Adaptive Optics (AO) is a technique that aims at compensating rapidly-varying optical aberrations to restore the ultimate angular resolution limit of an optical system. It uses a combination of wave-front sensors, to sense and analyze the optical aberrations, and deformable mirrors to compensate for them. For astronomical telescopes, AO allows one to overcome the natural ''seeing'' frontier: the blurring of images imposed by atmospheric turbulence that limits the angular resolution of ground-based telescope to that achievable by a 10 to 50cm telescope, an order of magnitude below the diffraction limit of large 8-m class telescopes which are the current standard.
Over the past 20-years, AO observations have made possible some of the major discoveries in astronomy with, among others, detailed study of the massive black hole at the center of our Galaxy, detailed images of the surface of solar systems planets or precise morphology and dynamics of very distant galaxies. AO for astronomy has revolutionized observations with ground-based telescopes by providing the highest achievable image quality to the community and it is now inconceivable to consider building a large optical telescope without AO.
We are today at the beginning of a new era for AO, with the deployment of a revolutionary generation of AO systems called Wide Field AO (WFAO). By using multiple Laser Guide Stars (LGS), WFAO increases both the field of the AO corrected images and the fraction of the sky that can benefit from such correction by an order of magnitude. Therefore, whereas the first AO systems were well suited for observations of bright and relatively small objects, the new generation of WFAO is opening the path for a multitude of new science cases.
The next step forward will come from the so-called Extremely Large Telescopes (39m diameter for the ELT, 30m for the TMT, 24m for the GMT) that will see first light as soon as 2025. The scientific potential of these giants fully relies on complex AO systems, integrated inside the telescope itself, and providing high- resolution images to all the instrumentation downstream. This is a change in paradigm, with telescopes now providing 100% of their science assisted by AO.

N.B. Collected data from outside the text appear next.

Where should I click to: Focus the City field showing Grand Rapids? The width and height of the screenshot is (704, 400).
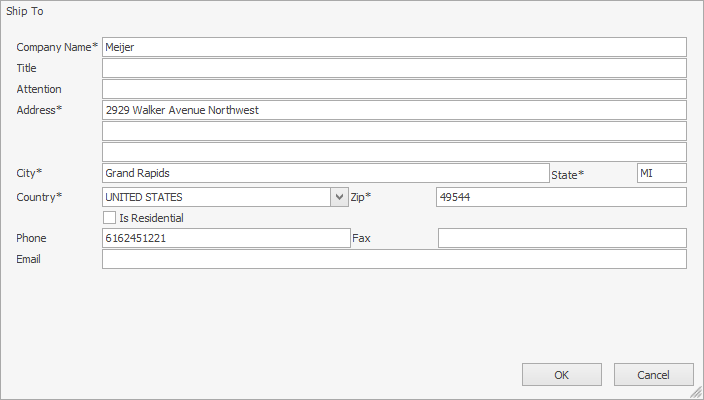(x=325, y=173)
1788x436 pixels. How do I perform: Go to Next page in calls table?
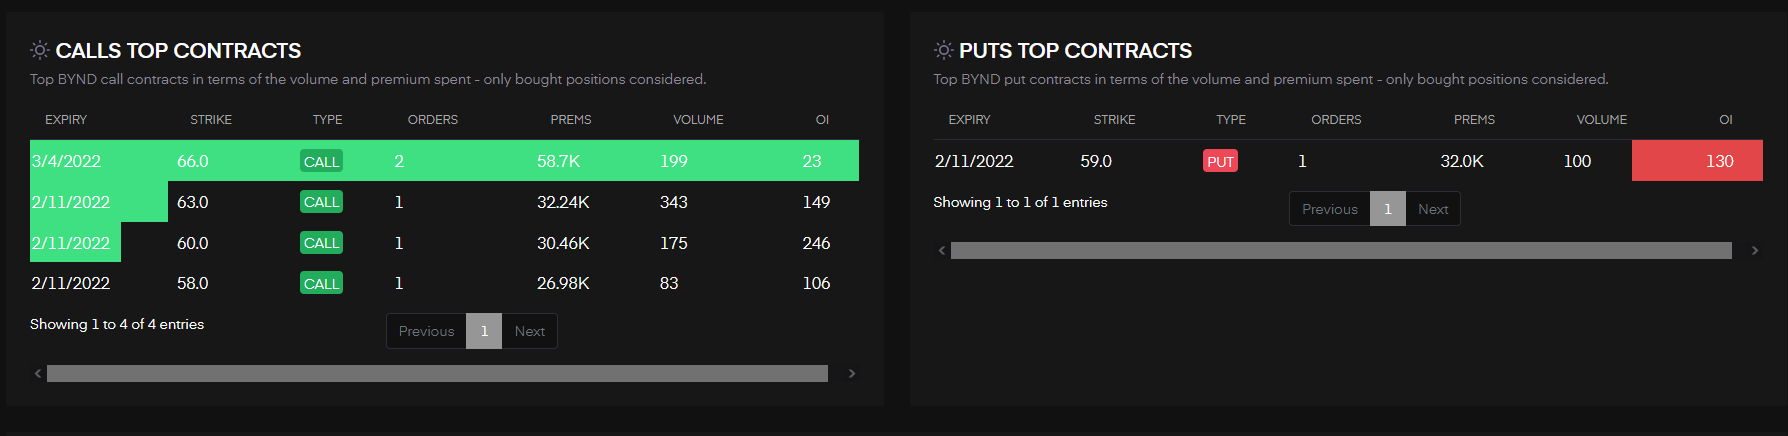point(530,331)
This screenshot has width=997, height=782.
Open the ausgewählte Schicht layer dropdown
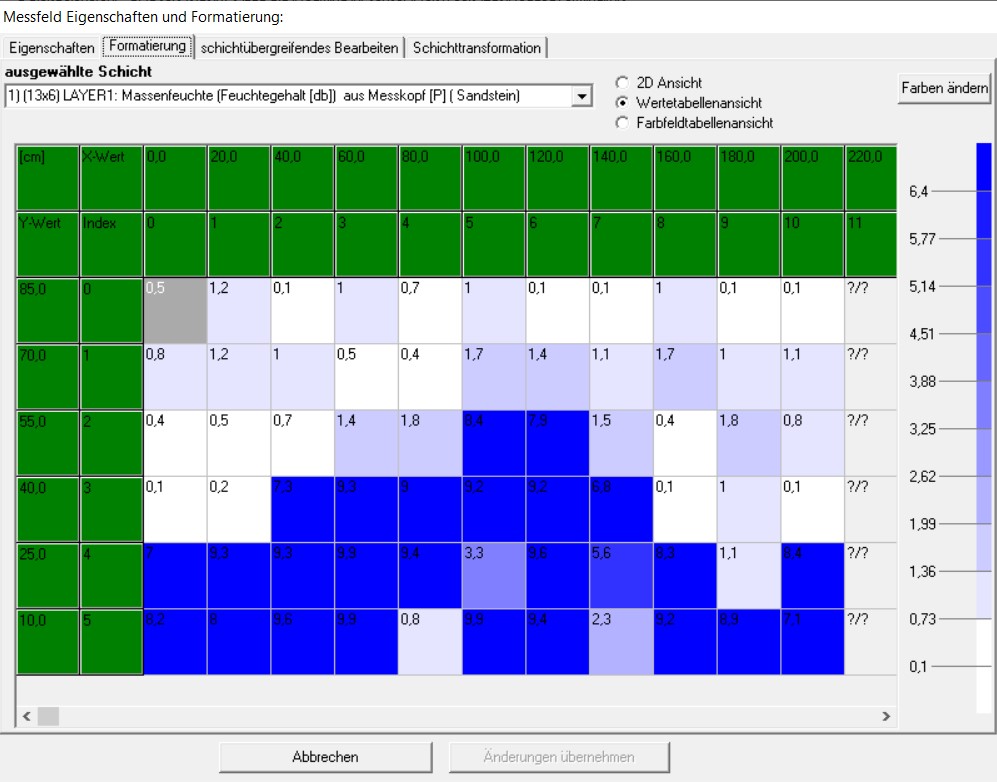(x=582, y=96)
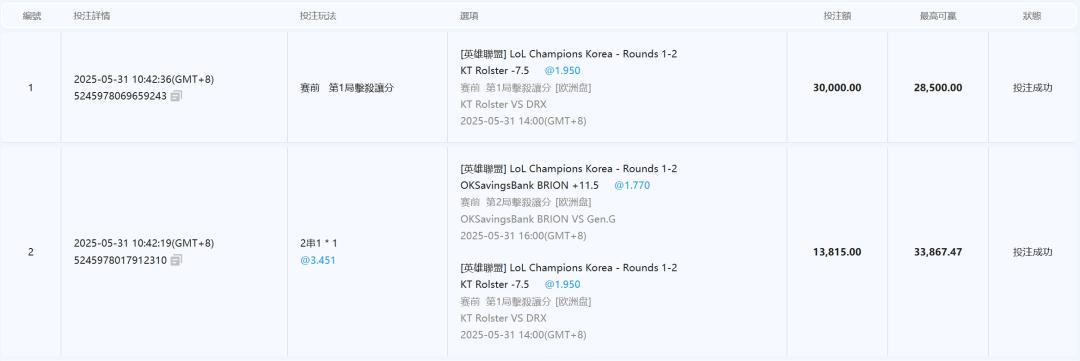Image resolution: width=1080 pixels, height=361 pixels.
Task: Copy bet ID 5245978017912310 icon
Action: [176, 260]
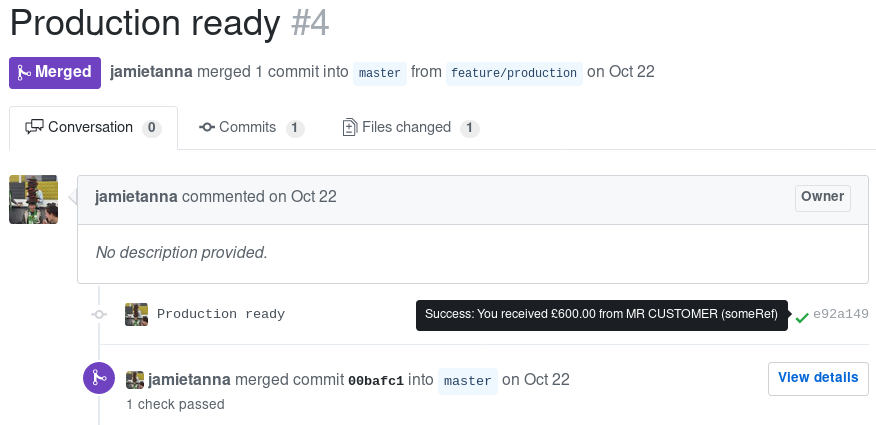Image resolution: width=876 pixels, height=425 pixels.
Task: Click the master branch label in header
Action: (380, 73)
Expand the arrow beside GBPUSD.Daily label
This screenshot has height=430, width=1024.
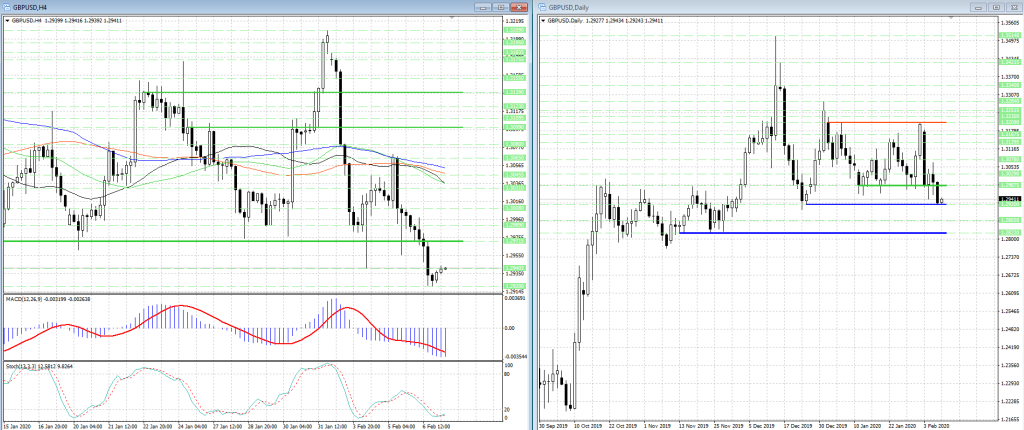point(544,21)
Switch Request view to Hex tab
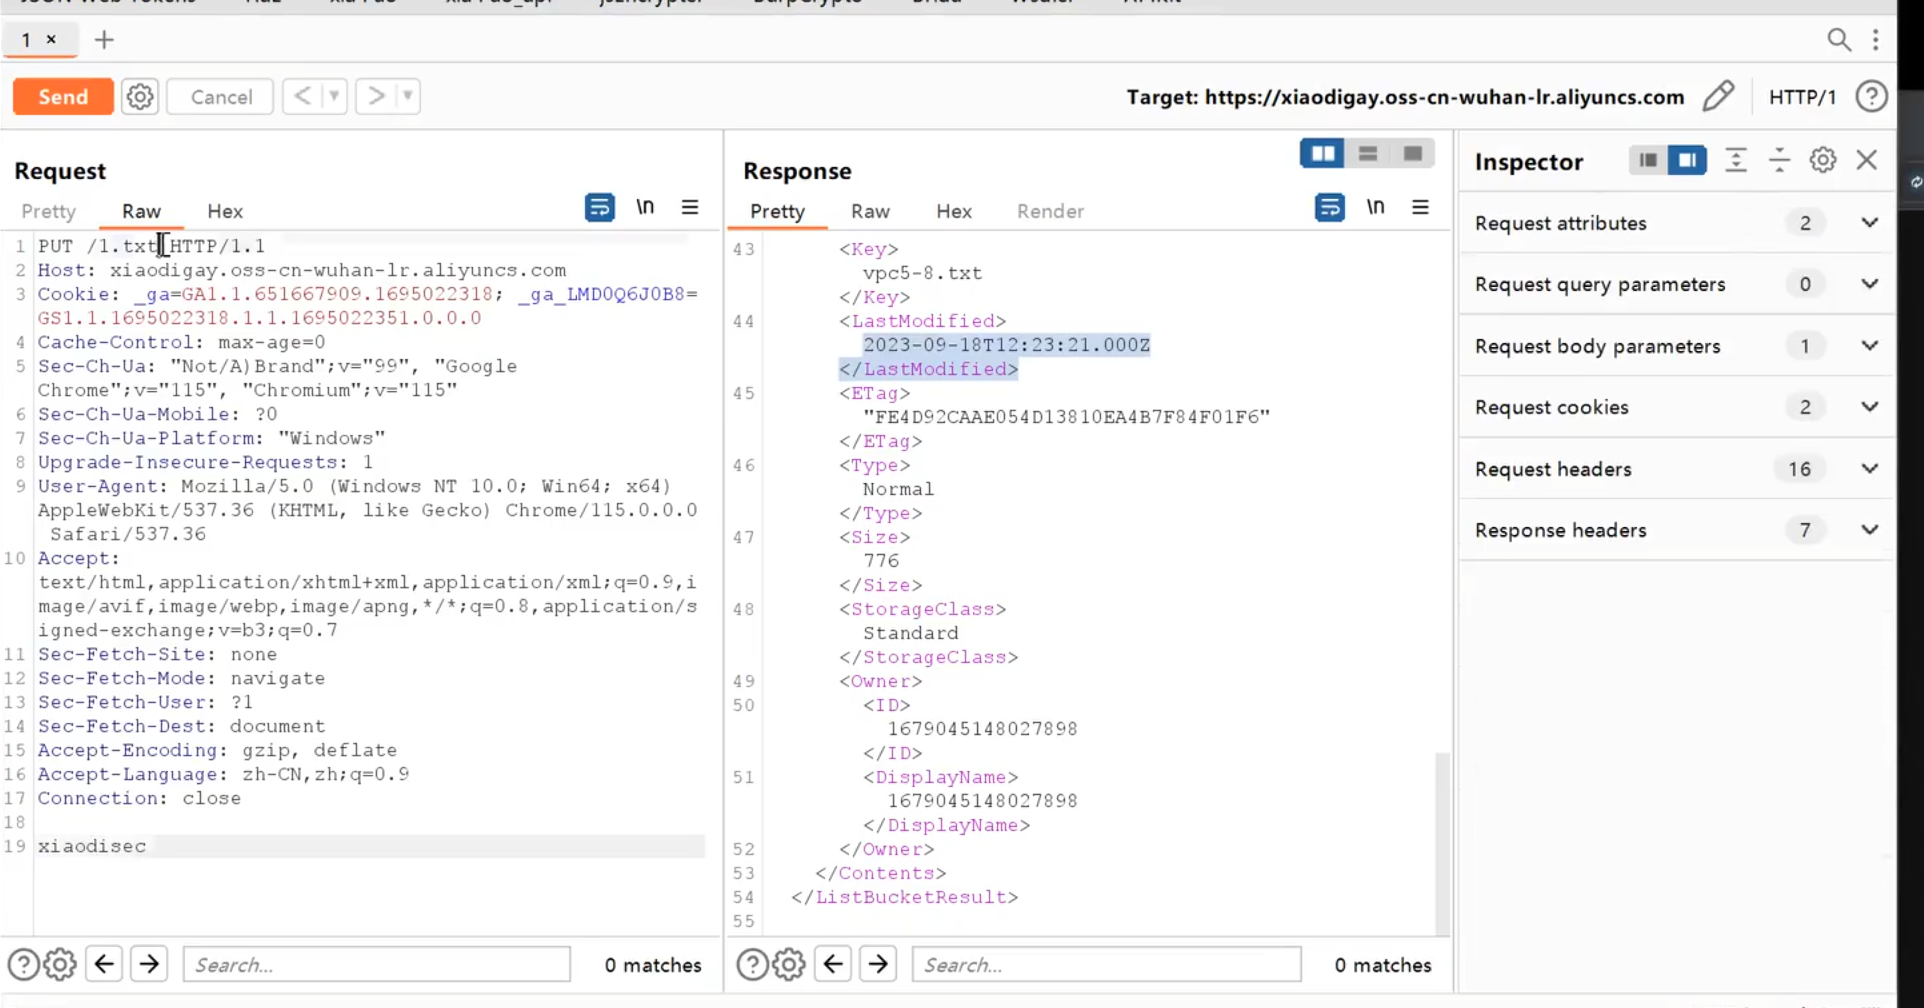Image resolution: width=1924 pixels, height=1008 pixels. point(225,211)
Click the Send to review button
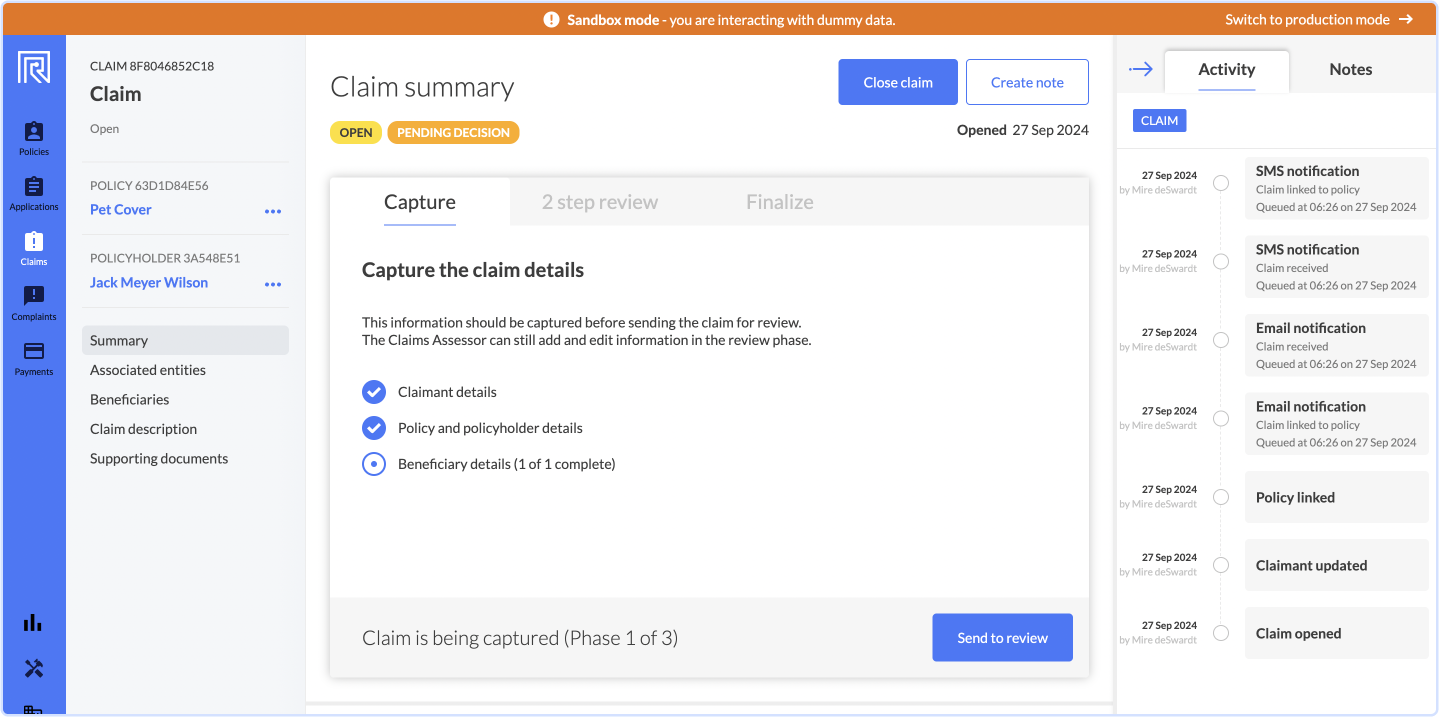The image size is (1439, 717). pyautogui.click(x=1002, y=638)
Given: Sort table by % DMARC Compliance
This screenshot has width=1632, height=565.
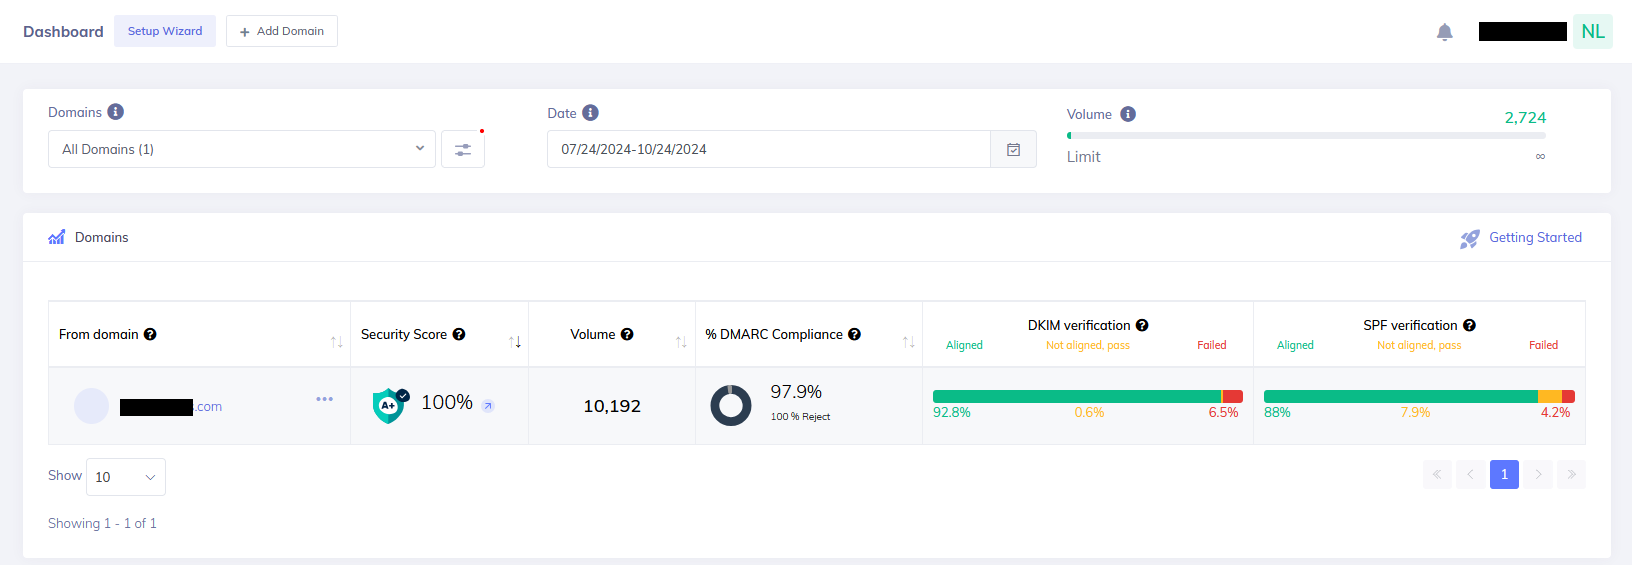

The exceptional advancement in AO technology and observational capability has, however, not been followed by a comparable advancement in the development of data analysis methods.
The success of scientific AO-assisted astronomical programs depends on meeting highly challenging levels of accuracy (see below for quantitative examples). In order to disentangle the instrument contribution from the intrinsically faint signature of the astrophysical signal in the observed data, one requires a precise knowledge of the instrumental response (so-called Point Spread Function - PSF). AO systems increase the energy concentration of the PSF but the PSF delivered by AO systems suffers from a complex shape, with spatial, spectral and temporal variability. The lack of knowledge for this PSF variability often represents the main limitation when analyzing AO data.